BY CECILE BUSSY

Chanel just released the video of its new Spring/Summer collection, ‘Balade en Méditerranée’ — the Chanel Cruise 2020/21 collection imagined by Virginie Viard. The seven-minute long video includes one black and three white women. The black woman is pictured on camera for only forty seconds, while white models dominate the screen.

The video was posted after Chanel published a post about its strong commitment to racial diversity and inclusion. This was in response to the conversation about racism after the death of George Floyd in Minnesota, U.S.A.

Killed during a police arrest, Floyd became a symbol of the racial discrimination inflicted on black people in the U.S.A. – and people of colour. Across the world, people demonstrated for equality of black people and it has become the prevailing conversation online.

The topic of race and diversity isn’t news in fashion luxury brands. Only 3% of members are black within the Council of Fashion Designers of America. Less than 10% of the designers at the New York Fashion Week 2018 were black.

Over the last few years, Black Live Matters and people of colour activists have called out brands for racial insensitivity.

In February 2020, Prada reached a settlement after being accused of racist imagery in their advertising and sale of products of their “Pradamalia” collection. It’s the Facebook post of Chinyere Ezie, the civil rights attorney that started the conversation about Prada’s black-faced collection:

Her statement received strong support online which led her to file a complaint with the New York City Human Rights Commission.

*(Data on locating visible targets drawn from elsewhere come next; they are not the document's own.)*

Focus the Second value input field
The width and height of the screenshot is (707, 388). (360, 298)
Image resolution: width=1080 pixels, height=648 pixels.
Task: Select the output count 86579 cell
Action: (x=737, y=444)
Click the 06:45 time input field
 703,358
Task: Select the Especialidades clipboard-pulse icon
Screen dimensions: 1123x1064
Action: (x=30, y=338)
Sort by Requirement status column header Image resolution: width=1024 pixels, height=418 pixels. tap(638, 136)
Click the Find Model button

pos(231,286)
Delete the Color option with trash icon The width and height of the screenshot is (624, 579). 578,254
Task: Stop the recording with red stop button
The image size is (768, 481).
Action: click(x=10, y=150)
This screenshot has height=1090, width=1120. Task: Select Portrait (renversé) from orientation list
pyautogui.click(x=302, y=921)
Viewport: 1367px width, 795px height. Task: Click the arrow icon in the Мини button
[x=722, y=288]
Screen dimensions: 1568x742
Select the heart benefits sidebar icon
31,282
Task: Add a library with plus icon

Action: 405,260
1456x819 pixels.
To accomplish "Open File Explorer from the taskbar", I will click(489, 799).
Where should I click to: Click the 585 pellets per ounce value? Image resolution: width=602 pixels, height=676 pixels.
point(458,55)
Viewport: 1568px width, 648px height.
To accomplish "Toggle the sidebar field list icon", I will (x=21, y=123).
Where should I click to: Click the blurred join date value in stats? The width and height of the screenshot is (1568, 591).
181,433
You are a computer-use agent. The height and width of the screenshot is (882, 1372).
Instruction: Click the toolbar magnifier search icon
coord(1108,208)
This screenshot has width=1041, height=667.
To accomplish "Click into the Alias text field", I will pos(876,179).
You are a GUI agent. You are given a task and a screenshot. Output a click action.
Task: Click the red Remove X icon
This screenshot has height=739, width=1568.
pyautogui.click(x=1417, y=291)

“When I spoke out about Prada’s blackface line one year ago, I feared that racism in fashion was just a bitter pill we collectively had to swallow,” said Ezie. “Now I know that speaking truth to power can lead to meaningful change.”

Prada’s controversial racist imagery collection was pulled out off the market. Luxury brands like Gucci and Dolce & Gabbana went through similar controversies. Prada’s case made a lot of noise in the luxury industry, compelling other luxury brands to design, promote and manage their products in a more inclusive way. Among the terms of the settlement, Prada was required to appoint a permanent diversity officer. Chanel did as well.

Fiona Pargerer became the Head of Diversity & Inclusion in Chanel in July 2019, after five years working on a similar role at UBS. Her previous experience suggests her capacity to occupy such a position, however, some would argue having a white person in charge of inclusion isn’t appropriate.

Reacting to the appointment of Jeffrey Siminoff as Twitter’s VP Diversity & Inclusion in 2015, Mark S. Luckie said to NBCBLK: “I wondered why Twitter would hire a white male in a very public diversity position. Jeffrey Siminoff has an impressive resume but for a company that is lacking in racial and gender diversity, it sends the wrong message to the public.”

The question of whether a white person should be in charge of bringing more diversity into a company was studied by Maura Cullen, diversity and inclusion author and founding member of the Social Justice Institute.

“If the job description of CDO (chief diversity officer) is to focus on racial issues, then I believe it is critical to have a person of colour in that position. However, if the job description extends beyond race and is more inclusive of other underrepresented populations, then the racial identity of the CDO would not be as critical,” she says.

If hiring a Diversity & Inclusion officer sends a strong message about a company’s commitment to inclusivity, they also need to follow up with action. Chanel may have appointed an experienced Head of Diversity and Inclusion last year, however, its latest advertising campaign remains dominated by white people.